Beseder (Good and Better)
(2021, dir. Gil Alkabetz, Germany)
4m23s, Aspect Ratio,1.77, color, 2D hand drawn animation, Hebrew (subtitled English)
Director Gil Alkabetz presents us with a series of surreal vignettes, invoking famous works by (among others) Picasso, Dali, Magritte, Duchamp, and Saul Steinberg. Many involve distortions of the human form, the result is unsettling (even when funny), bemoaning the human tendency toward pessimism.

Zoizoglyphe
(2021, dir. Jeanne Apergis, France)
7m44s, minimal color, 2D hand drawn animation
A bunch of little bird-like figures pop up on screen. They organize themselves into phalanxes; one outlier joins them, setting off a chain reaction that drives them across the screen. Their movements generate the soundtrack. As they cascade, there is the illusion of watching an optical representation of the sound.

Deszcz (Rain) 
(2020, dir. Piotr Milczarek, Poland)
7m44s, minimal color, 2D hand drawn animation
A man stands on the roof of an impossibly tall skyscraper, having a smoke. Someone playfully sneaks up behind him, so startling him that he falls off the roof. The company CEO, sitting in his office, is the first to see the body dropping past his window. He leaps up, grabs a cape, and flies down to rescue the faller. Meanwhile, many other employees, seeing the rescue, gather on the roof and start jumping themselves.

Average Happiness
(2019, dir. Maja Gehrig, Switzerland)
7m03s, 1.78, color, 2D hand drawn animation, Voice over
A statistics professor is delivering a very dry lecture on “Introductory Econometrics for Finance 1 & 7,” using “average happiness” as an example. It's so dry that the graphs he's explaining seem to get bored. They mutate themselves into stark images, flowing and overlapping, exuberant and colorful, although the subject matter they represent – energy usage, mortality rates, war – is often downbeat. 

Aurora 
(2020, dir. Jo Meuris, USA)
5m15s,1.77, color, 2D hand drawn animation
Jojo is a pig-tailed little girl who falls in love with a horse named Aurora.

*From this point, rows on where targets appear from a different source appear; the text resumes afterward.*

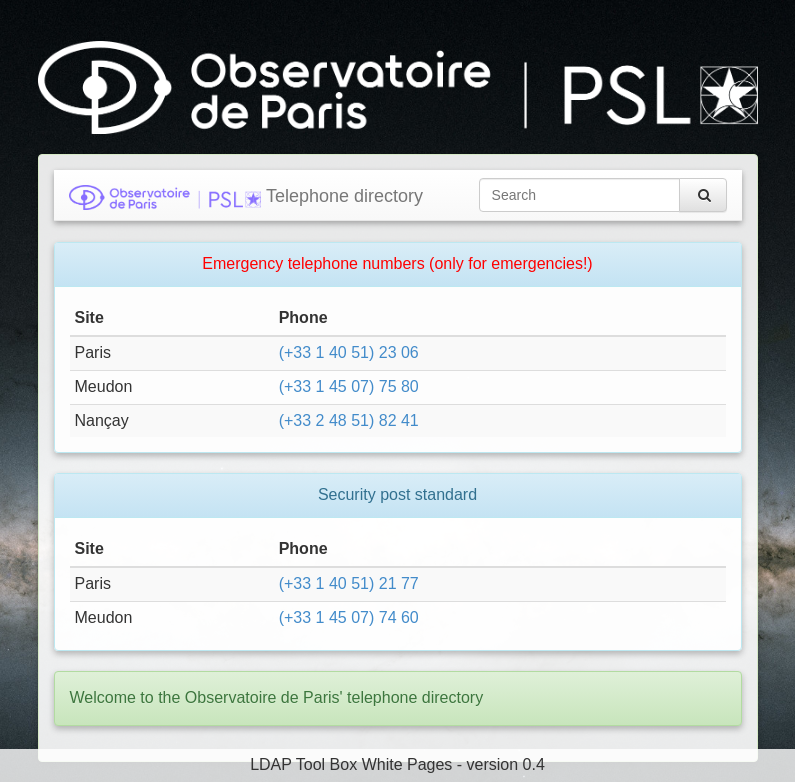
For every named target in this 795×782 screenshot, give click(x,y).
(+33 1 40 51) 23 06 (349, 352)
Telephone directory (246, 197)
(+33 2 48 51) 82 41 (349, 420)
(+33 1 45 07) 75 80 (349, 386)
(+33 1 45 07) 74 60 (349, 617)
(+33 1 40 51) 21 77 (349, 583)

When Aurora moves away, Jojo's heart is broken. But, after a while, another horse comes into her life, and, while he's definitely not Aurora, the girl comes to love him, and her heart begins to heal.

Já fólkið (Yes-People)
(2019, dir. Gísli Darri Halldórsson, Iceland)
8m35s,1.77, color, 3D computer graphics animation
In this Oscar-nominated short, Gísli Darri Halldórsson presents a day in the life of the residents of an apartment building, as they wordlessly go about their business.... or almost wordlessly: the one word we hear repeatedly is “Já” (yes). 

Ties
(2019, dir. Dina Velikovskaya, Germany, Russia)
7m36s, 1.85, color, Stop motion replacement animation
As a young woman leaves for college, a thread from her skirt gets caught on her old swing. When she walks to the waiting cab, her skirt doesn't unravel, but the swing does. All the lines that compose the swing pull away until it collapses. But it doesn't stop there: apparently, all the objects we've seen—the house, the yard, even her parents—are connected lines of the same thread.

The Man Who Planted Trees
(1987, dir. Frédéric Back, Canada)
30m8s, 1.33, color, 2D hand drawn animation
This newly restored, Oscar-winning film, narrated by Christopher Plummer, tells the story of a young man's encounter with an isolated shepherd, Elzéard Bouffier, who is determined to renew his barren landscape by planting thousands of trees.